** Opening EXERCISE MATERIAL block **
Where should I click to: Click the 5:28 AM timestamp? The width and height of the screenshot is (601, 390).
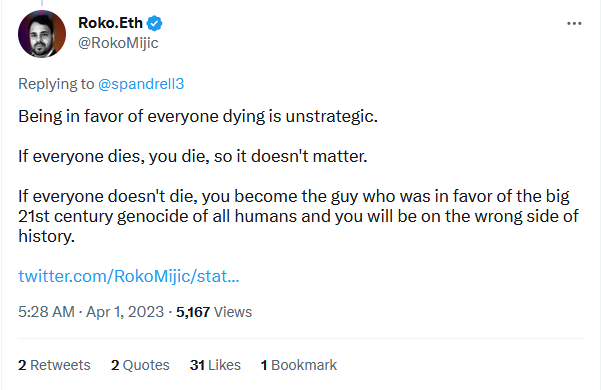point(46,312)
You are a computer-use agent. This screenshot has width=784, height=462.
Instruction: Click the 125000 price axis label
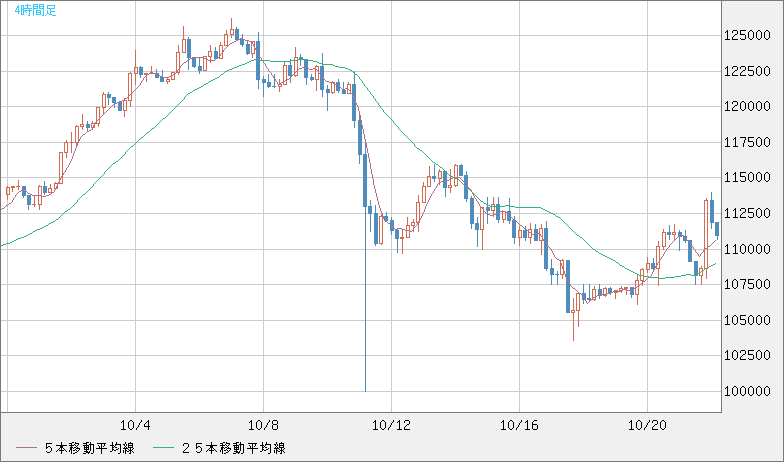pos(750,35)

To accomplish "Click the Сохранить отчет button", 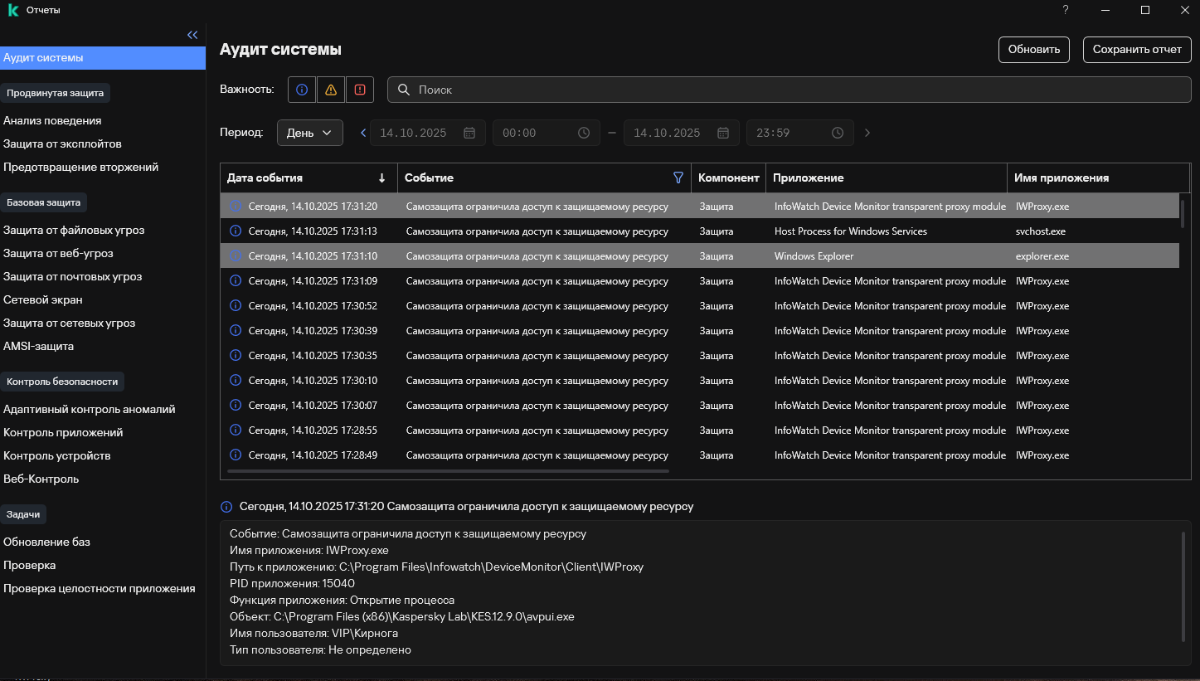I will pyautogui.click(x=1137, y=49).
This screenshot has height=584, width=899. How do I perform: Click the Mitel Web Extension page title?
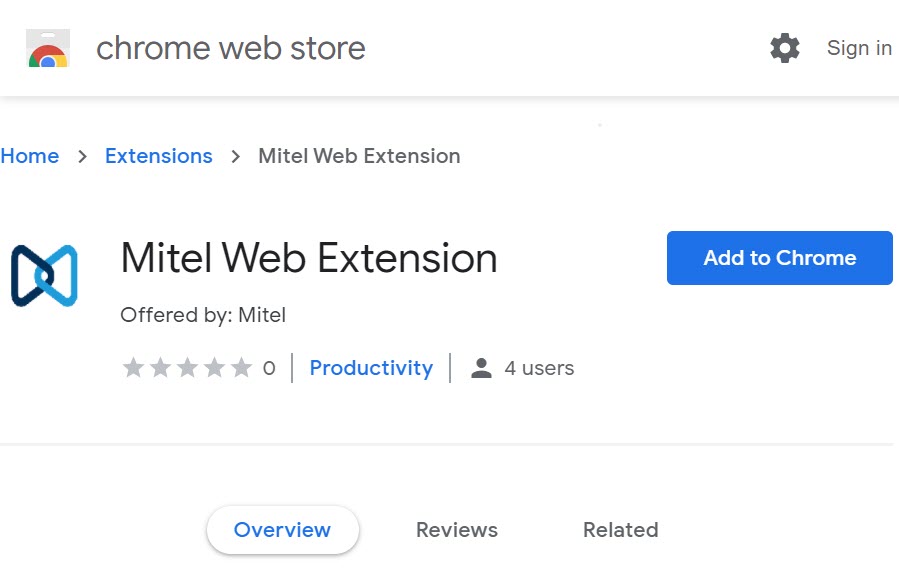308,258
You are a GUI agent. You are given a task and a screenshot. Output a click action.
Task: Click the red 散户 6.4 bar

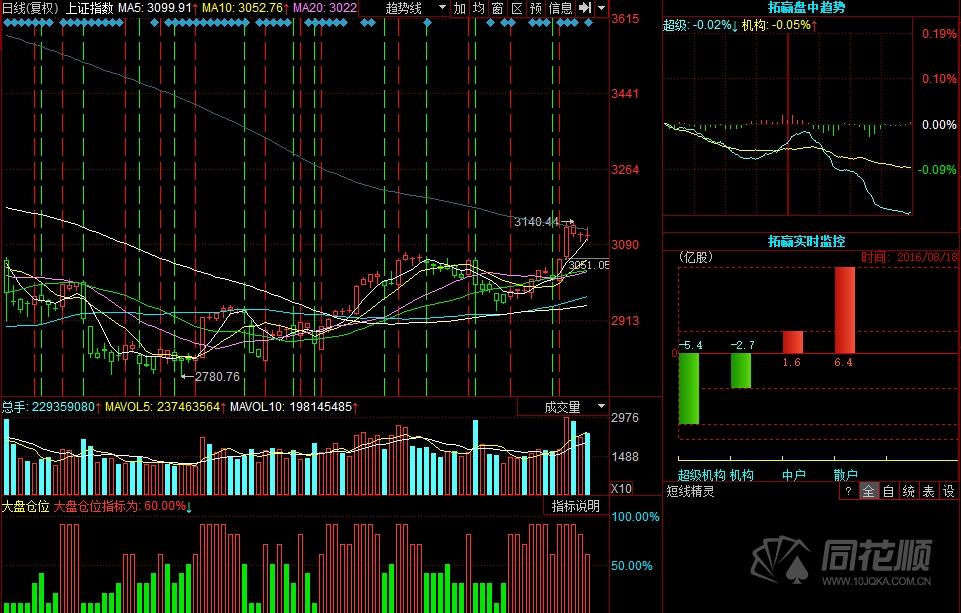[x=845, y=309]
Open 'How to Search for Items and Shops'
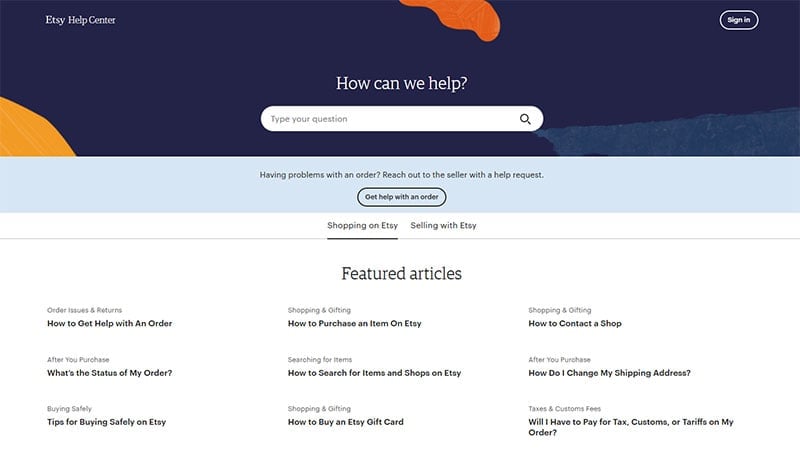The width and height of the screenshot is (800, 458). pyautogui.click(x=374, y=373)
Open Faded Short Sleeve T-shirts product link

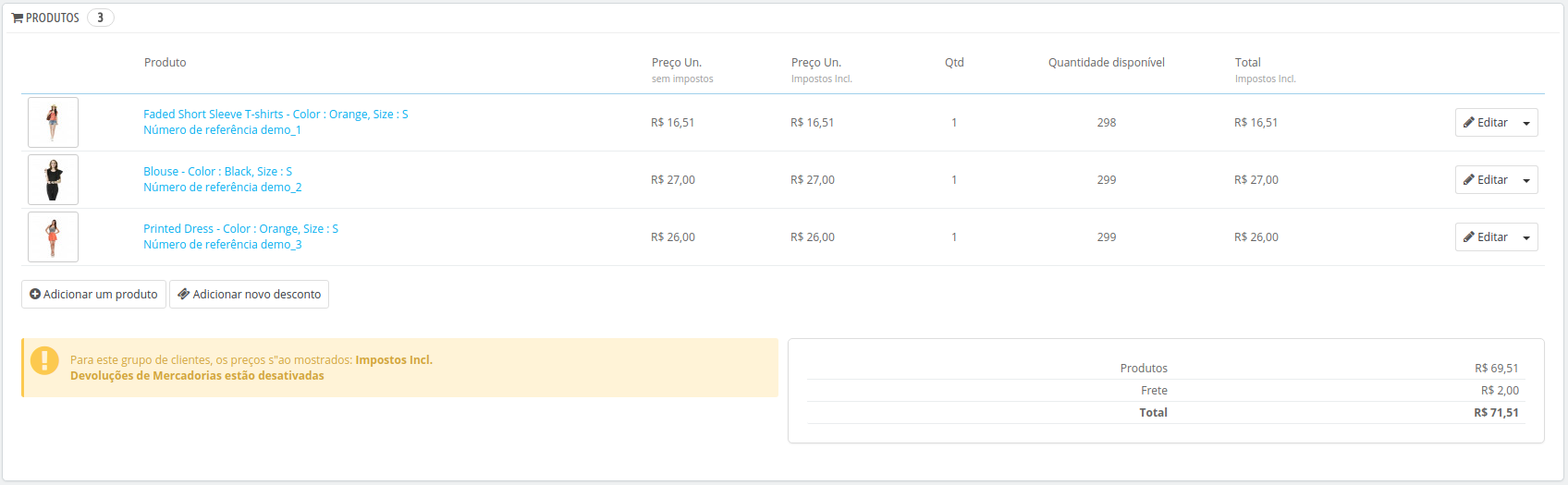(x=276, y=115)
** Closing EXERCISE MATERIAL block **
*TASK INSTRUCTIONS*: Please reproduce the lines above from the one containing "Task: Click the red 散户 6.4 bar" through the final line, exactly and inclusively, leaving out each picture.

*RESPONSE TO THE EXERCISE*:
Task: Click the red 散户 6.4 bar

[x=845, y=309]
Open 'How to Search for Items and Shops'
The width and height of the screenshot is (800, 458). pyautogui.click(x=374, y=373)
Open Faded Short Sleeve T-shirts product link

(x=276, y=115)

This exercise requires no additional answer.